On top of these actual changes, transitions, and challenges, there are a variety of unresolved tensions within the Bible for how to live and think. Proverbs offers a very transactional and clear method to a faithful life whereas Ecclesiastes repeats the phrase, “all is vanity” to imply that nothing we do matters in the end. Kings tells the story of the monarchy as a cautionary tale in how corruption destroyed the kingdom whereas Chronicles offers a much more positive and hopeful reading of history. Paul is convinced that grace through faith is the essential ingredient for salvation whereas James says faith without works is dead. A great deal of scripture seems to long for the end of war even as parts of it speak to God being on the front line of the battle. Paul and Barnabas had to part ways because of their unresolved arguments about the faith. Revelation leaves an inherent tension between images of Jesus as both lion and lamb.

Sometimes when a complete change does not occur, there are simply counter narratives offered to the official party line. Amos pushed God’s people to see it was not the sacrificial system God longed for but mercy, justice, and kindness. A mob in Acts sees more clearly than the disciples how revolutionary Jesus is by claiming his followers “have been turning the world upside down.” Palm Sunday already anticipates that Jesus will not be a military conqueror even though that is what his followers expected. There are four distinct gospels laying out the details of Jesus’s life that each have their own slightly different order, assumptions, details, and intent.

This list is nowhere near complete and a variety of complex changes covering a multitude of biblical books and themes have been condensed into single phrases for the sake of brevity. This list also represents a variety of different types of challenges to the status quo that variously affect personal, relational, or societal habits, choices, or expectations. My point is not that each change is the same or even directly comparable to a change in our language regarding sexuality – quite the opposite in fact. 

My point is that changes in how we live and relate to God are, at every level, more like the air we breathe than a rare occurrence in the Bible. Every single box that seemed to contain God or a Godly life is shattered at some point in scripture. This reality does not mean that anything goes. This theme does not imply that any particular action must be accepted or that it is capable of expressing a faithful life. But it absolutely baffles me that anyone can read the Bible and conclude that the way things have always been is the way they must always be. I cannot imagine why anyone would assume the God who is at work throughout the Bible could not do a new thing some 2000 years after the church was born. If anything, reading the Bible should make us shocked that God has not more radically turned our world upside down in every practical application of what it means to be faithful. 

I don’t believe it does any good to deny the real sense of loss that comes with a change in how we understand faithful living.
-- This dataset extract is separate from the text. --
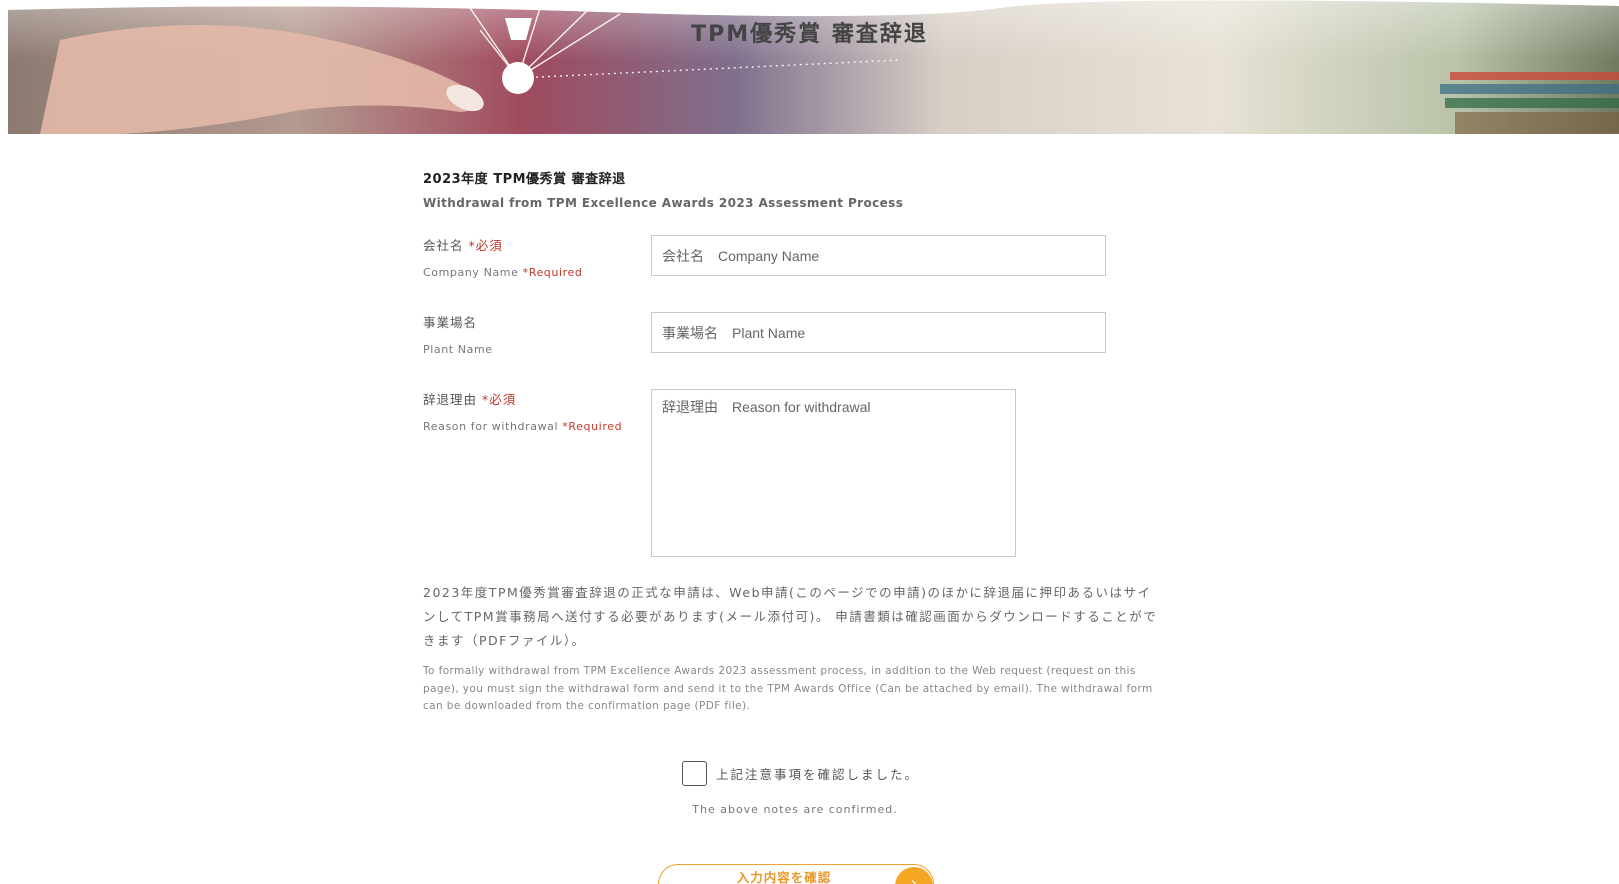 This screenshot has height=884, width=1619. I want to click on company-name-row: 会社名 *必須 Company Name *Required, so click(793, 257).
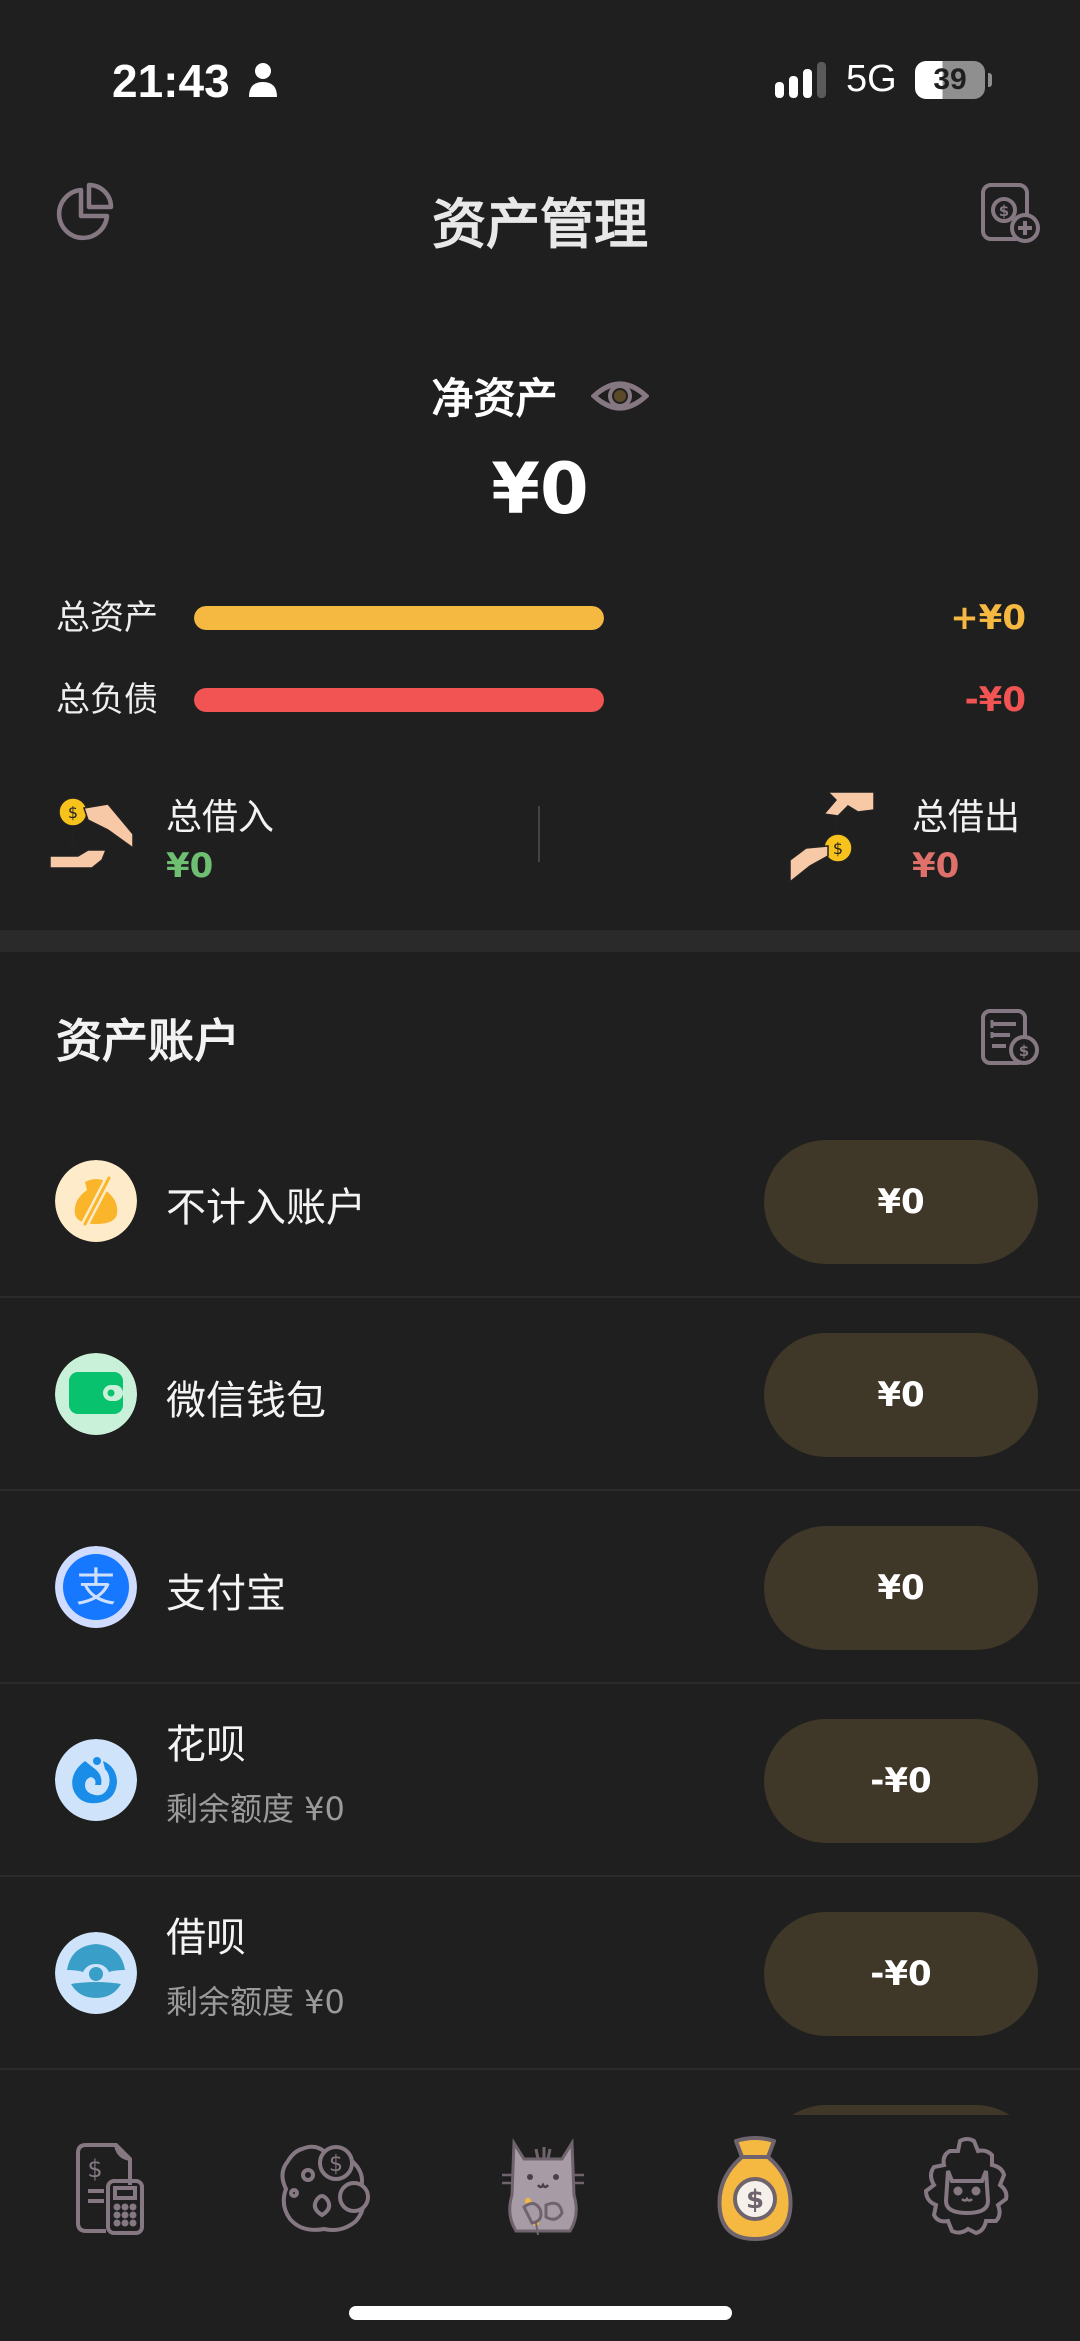 This screenshot has width=1080, height=2341. What do you see at coordinates (107, 618) in the screenshot?
I see `total-assets-label: 总资产` at bounding box center [107, 618].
But the most biblical thing I can think to do is stop presuming that 2000 years of church history means that we no longer have to question how we are called to most faithfully live. Rather than simply asking what the Bible says and assuming the same rules apply in the same way, here are the kind of questions I would rather us ask regarding sexuality – What is the shape of God’s love that we discern through the Bible? How does sexuality in general relate to and derive from that kind of love? What specific forms or practices of sexuality are capable of embodying that kind of love? To what extent do our current practices of marriage and understandings of sexuality fall short of that image of God’s love? To begin with these sorts of questions is to create the space in which we might begin to discern how and where our definitions of faithfulness may need to be challenged or changed in light of the God who, throughout scripture and history, has constantly forced us to adapt and grow.